◆ Records excerpted from a collection
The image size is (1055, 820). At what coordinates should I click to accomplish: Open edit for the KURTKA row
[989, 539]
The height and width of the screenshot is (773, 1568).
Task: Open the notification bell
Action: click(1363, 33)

◆ Your task
Reproduce each of the rows above word for word.

◆ The answer
The image size is (1055, 820). At what coordinates should I click to accomplish: Open edit for the KURTKA row
[989, 539]
The height and width of the screenshot is (773, 1568).
Task: Open the notification bell
Action: click(1363, 33)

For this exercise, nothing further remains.